(Source data)
⁂
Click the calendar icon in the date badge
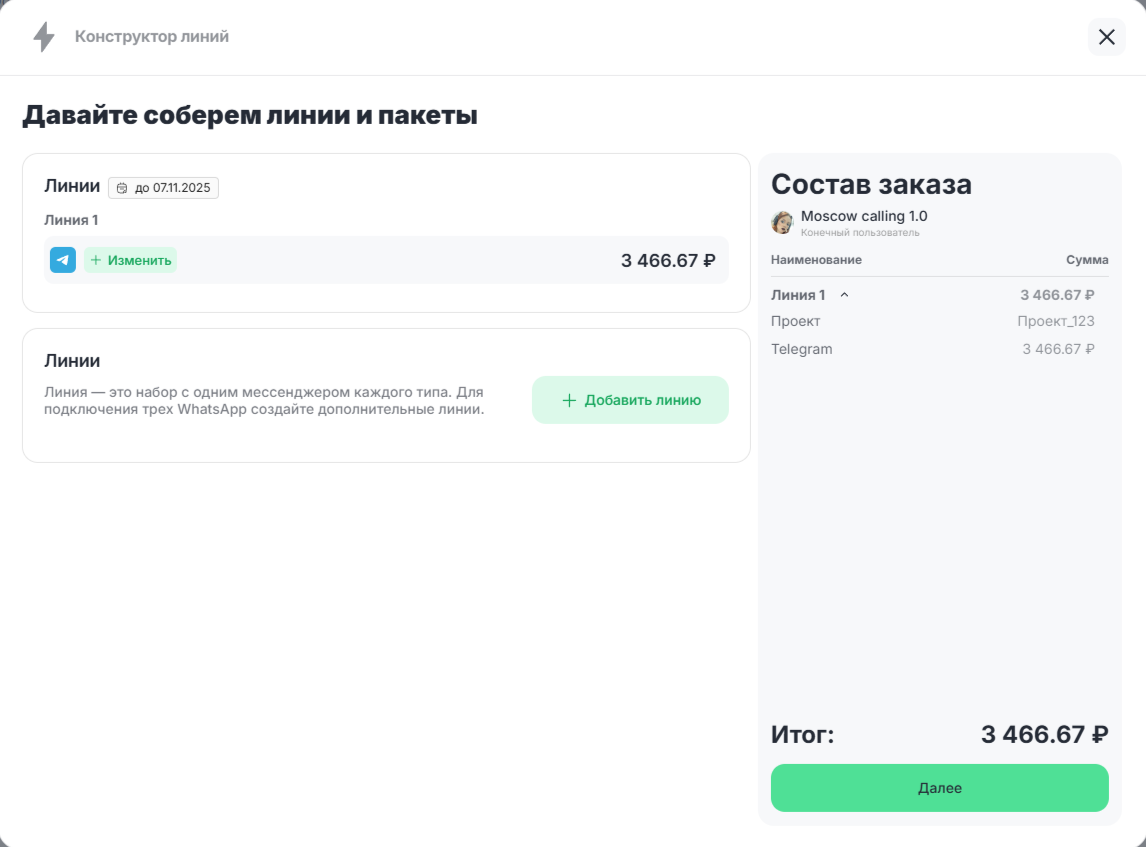Screen dimensions: 1146x847 pos(122,188)
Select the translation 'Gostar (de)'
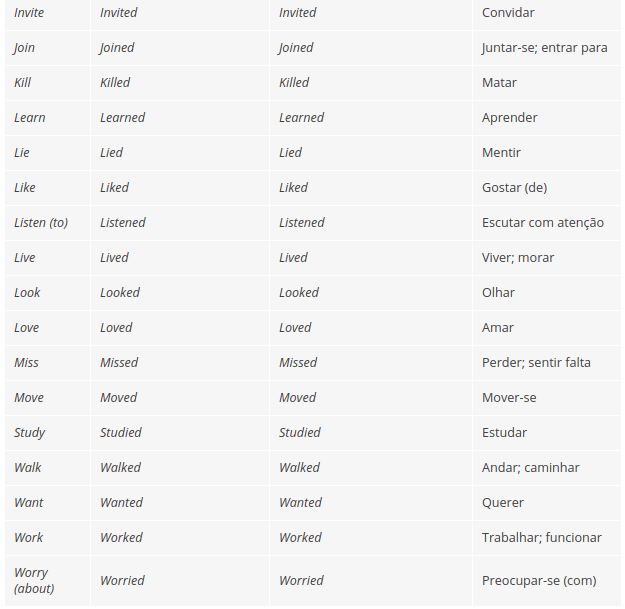The width and height of the screenshot is (625, 609). click(514, 188)
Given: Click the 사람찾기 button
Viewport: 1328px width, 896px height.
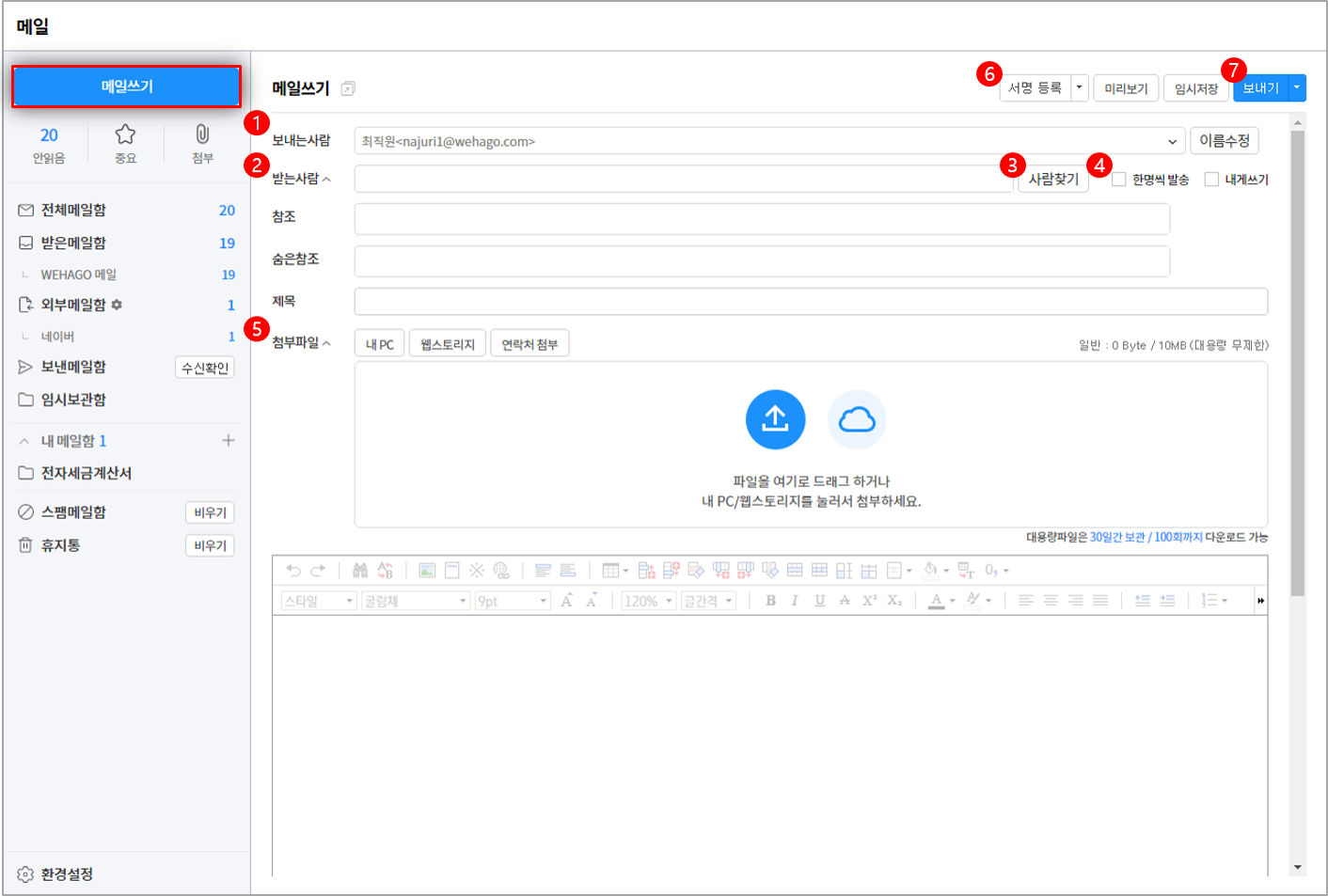Looking at the screenshot, I should [1053, 179].
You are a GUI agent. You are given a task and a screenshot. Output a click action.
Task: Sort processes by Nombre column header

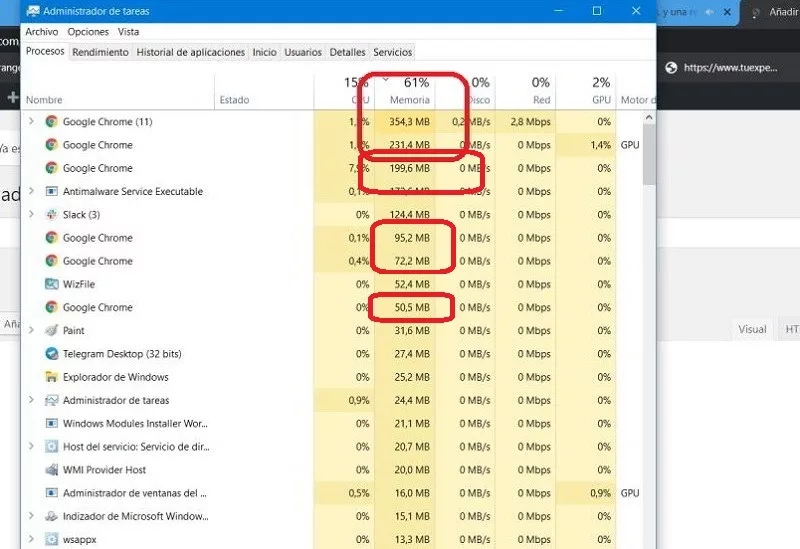click(44, 100)
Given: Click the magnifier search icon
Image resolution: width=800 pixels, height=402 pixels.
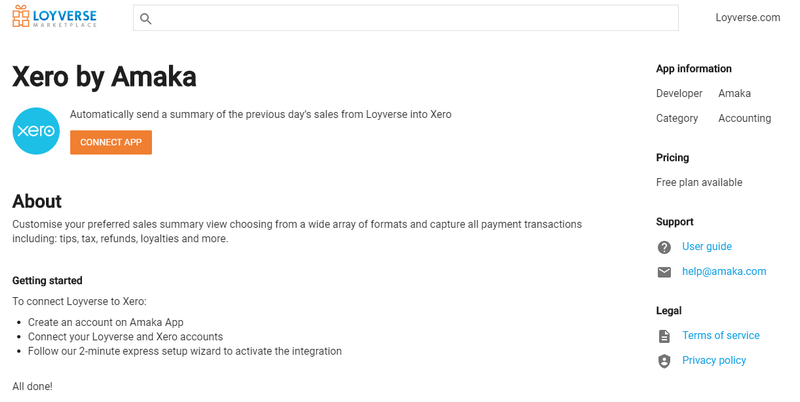Looking at the screenshot, I should click(x=146, y=19).
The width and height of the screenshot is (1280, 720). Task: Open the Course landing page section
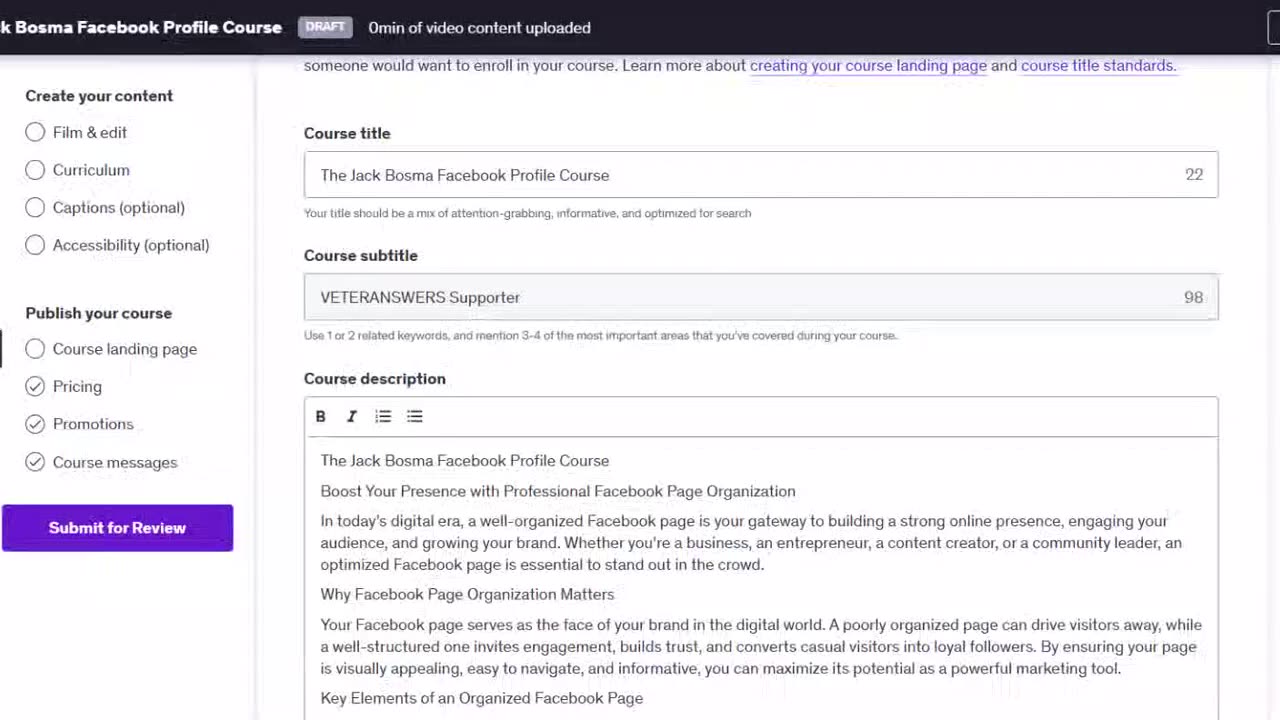coord(124,349)
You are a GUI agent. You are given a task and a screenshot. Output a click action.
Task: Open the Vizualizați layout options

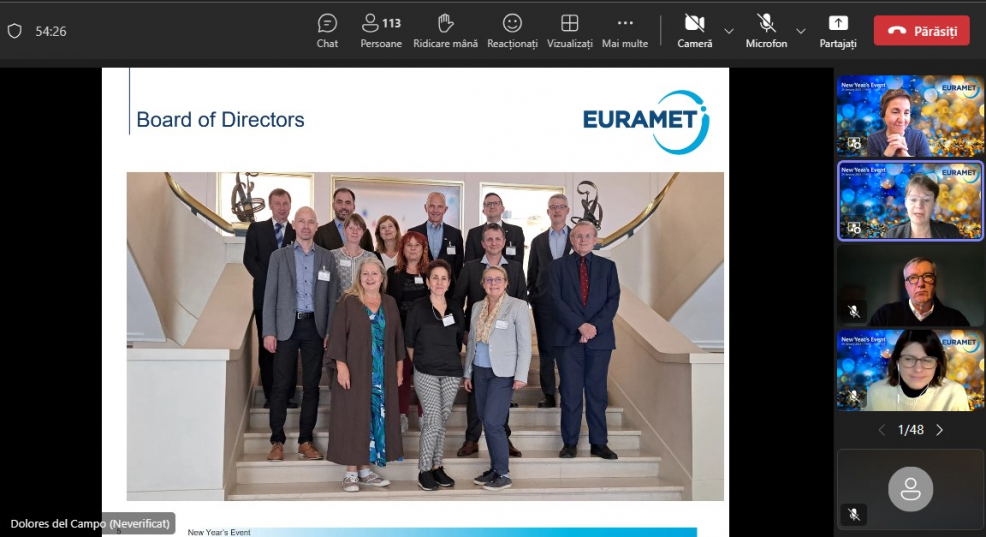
⁂
(Exercise goal) Retype the records exactly. Any image in them should not appear in what you write.

(Expected output)
Click the calendar icon in the date badge
Screen dimensions: 1146x847 pos(122,188)
Select the translation 'Gostar (de)'
The width and height of the screenshot is (625, 609). click(514, 188)
Given: Click the 사람찾기 button
Viewport: 1328px width, 896px height.
Looking at the screenshot, I should [1053, 179].
You are a GUI agent. You are given a task and a screenshot. Output a click action.
Task: Sort processes by Nombre column header

click(44, 100)
Given: Click the magnifier search icon
Image resolution: width=800 pixels, height=402 pixels.
Looking at the screenshot, I should click(x=146, y=19).
The width and height of the screenshot is (1280, 720). Task: Open the Course landing page section
coord(124,349)
You are a GUI agent. You are given a task and a screenshot. Output a click action.
Task: Open the Vizualizați layout options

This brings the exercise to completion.